Dive Brief:
- The Securities and Exchange Commission has published a final rule requiring publicly traded companies to disclose the pay ratio between their CEOs and their median employees.
- The regulation is part of the 2010 Dodd-Frank financial sector reform law and is slated to take effect on January 1, 2017.
- Healthcare chiefs may face some heat once the rule goes into effect, considering that they are among the highest-paid executives in the country.
Dive Insight:
This provision, and the Dodd-Frank law which contains it, was passed in the aftermath of the Great Recession, when public anger at the corporate world and sky-high CEO pay had reached a fever pitch. As watchdog organizations have pointed out, the average CEO of a top American firm made somewhere between 150 to 373 times what the average worker made in 2014.

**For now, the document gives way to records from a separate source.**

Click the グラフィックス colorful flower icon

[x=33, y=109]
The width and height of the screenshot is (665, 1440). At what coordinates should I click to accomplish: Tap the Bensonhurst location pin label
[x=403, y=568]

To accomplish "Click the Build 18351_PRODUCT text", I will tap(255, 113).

When it comes to the healthcare industry, big-name chief executives like CVS Health Corp.'s Larry Merlo and Community Health Systems' Wayne Smith make anywhere from $25 million to $35 million in annual compensation. That's a massive departure from what even high-paid employees such as doctors earn in the healthcare field—and that's not even considering paltry pay for jobs such as home health aides.
Most industries have pushed back against the rule, arguing that will be costly to comply and could present a misleading picture of corporate culture. Nonetheless, the provision will be going into effect in less than 18 months.